Live album by The Blue Notes
- Released: 1978
- Recorded: April 16, 1977
- Venue: 100 Club, London
- Genre: Free jazz
- Label: Ogun OG 220 OGCD 027
- Producer: Ron Barron

The Blue Notes chronology
| Blue Notes for Mongezi (1976) | Blue Notes in Concert Volume 1 (1978) | Blue Notes for Johnny (1987) |

= Blue Notes in Concert Volume 1 =

Blue Notes in Concert Volume 1 is a live album by The Blue Notes, featuring saxophonist Dudu Pukwana, pianist Chris McGregor, bassist Johnny Dyani, and drummer Louis Moholo. It was recorded on April 16, 1977, at the 100 Club in London, and was released on vinyl in 1978 by Ogun Records. In 2022, Ogun reissued the album in expanded form on CD with the title Blue Notes in Concert, using tracks that originally appeared on the 2008 compilation The Ogun Collection.

==Reception==

In a review for AllMusic, Brian Olewnick called the album "an amiably loose set but not terribly well recorded," on which the musicians "weave their way through a nonstop set consisting of original compositions and African folk songs as performed by an avant-garde jazz ensemble."

Jazz Journals Nic Jones wrote: "The quartet not only plays as one but also thinks as one... The group seems to start at a point some bands might spend an evening trying (and failing) to reach... it surely must have been the deepest joy to witness a club set by this group."

Chris May of All About Jazz described the album as "essential," and noted that it "blazes like a bushfire." He stated: "The music weaves traditional South African folk music and band originals into an aesthetic that is distinct from both the American and European free jazz of the time. It is funky, intense, uplifting, a rebel Afrikan yell serving notice on the apartheid regime—semi-free rather than free jazz."

Writing for Point of Departure, Bill Shoemaker called the album "a comprehensive statement of [the band's] development in the decade since they had arrived in London," and commented: "Conversant with how the Blue Notes used dramatic swells, rhythmic permutations, and moments of suspended animation, where the four musicians swirl about each other before heading off in a new direction, the audience audibly delights in the wild ride. In addition to being a showcase for their individual talents and their collective strengths, Blue Notes In Concert documents the community they created so far from home."

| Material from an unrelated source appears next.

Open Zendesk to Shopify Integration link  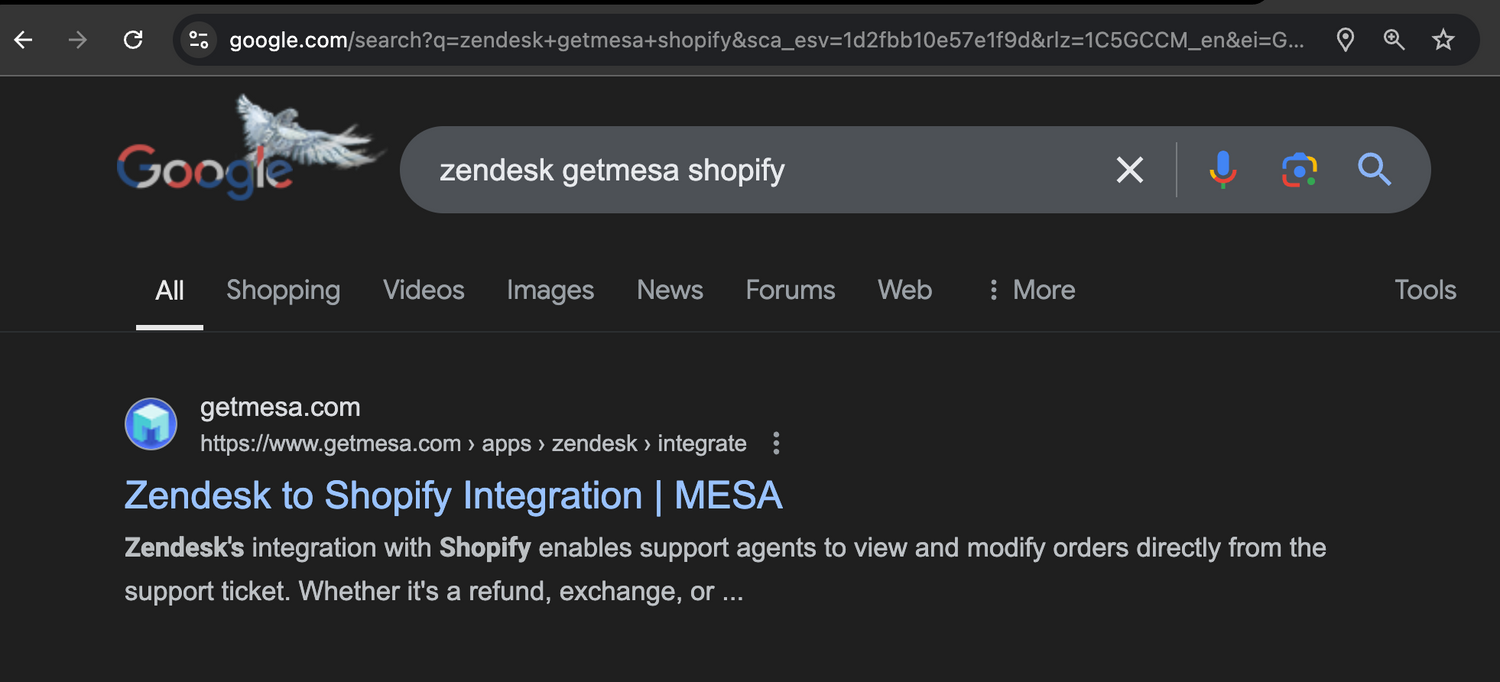coord(453,496)
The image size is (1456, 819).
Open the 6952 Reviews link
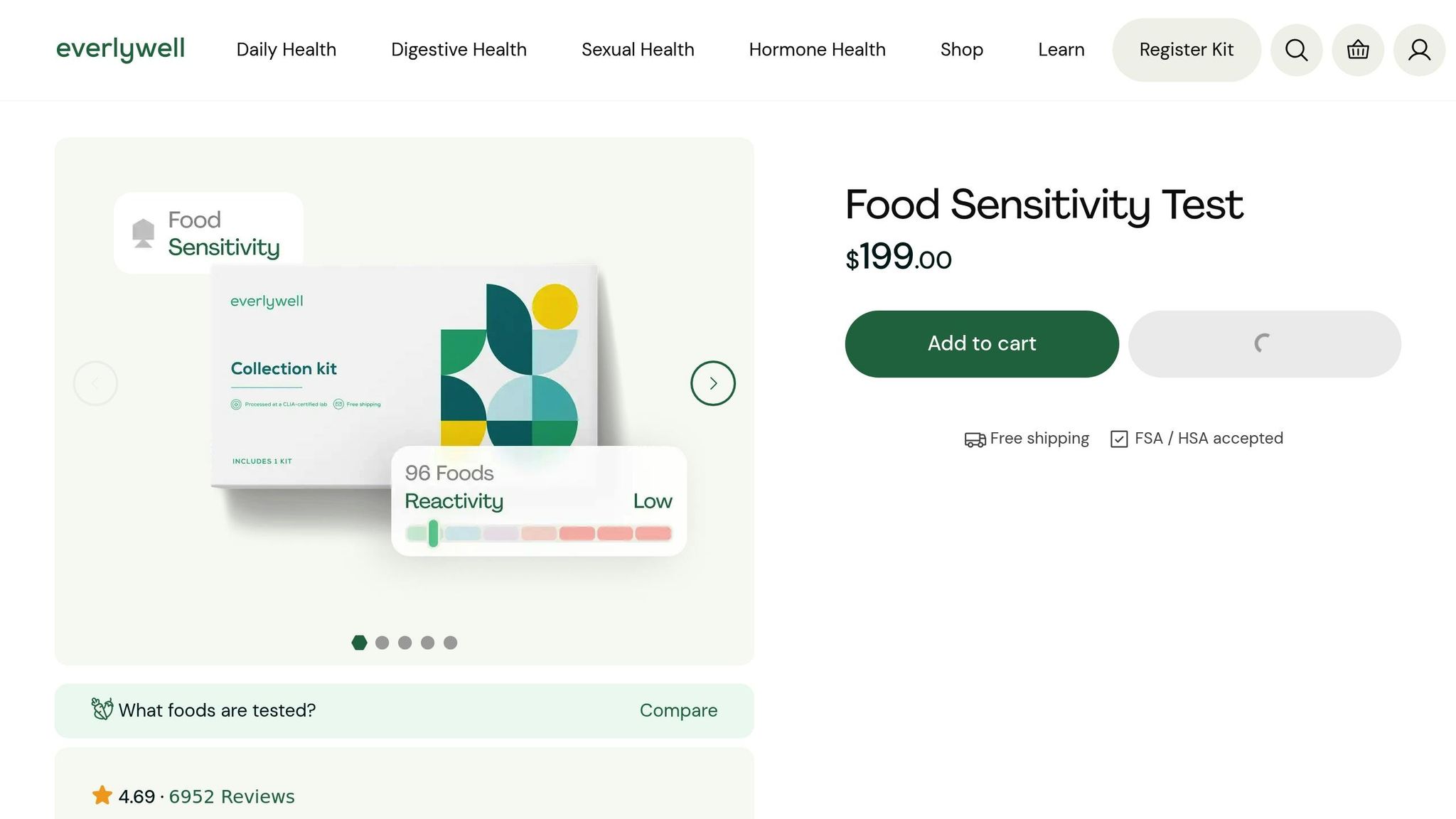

In an article for JazzWord, Ken Waxman remarked: "At certain junctures the back-and-forth teamwork suggests earlier simpatico pairing such as Dave Brubeck and Paul Desmond or Thelonious Monk and Charlie Rouse," but suggested that "the suspicion remains that the four are beginning to feel the pressure of trying to replicate with one horn arrangements created for two" given the death of trumpeter Mongezi Feza in late 1975.

Jason Weiss of Itineraries of a Hummingbird stated that the album "reconfirms the special sympathy they shared," and noted that "Paradoxically, as may happen in the crucible of exile, they sound more deeply South African than when they lived there: through these years, memory and imagination conspired to transpose the voicings they grew up with... into new forms ever at the edge of wildness, full of lyrical uplift and rousing rhythmic subtleties."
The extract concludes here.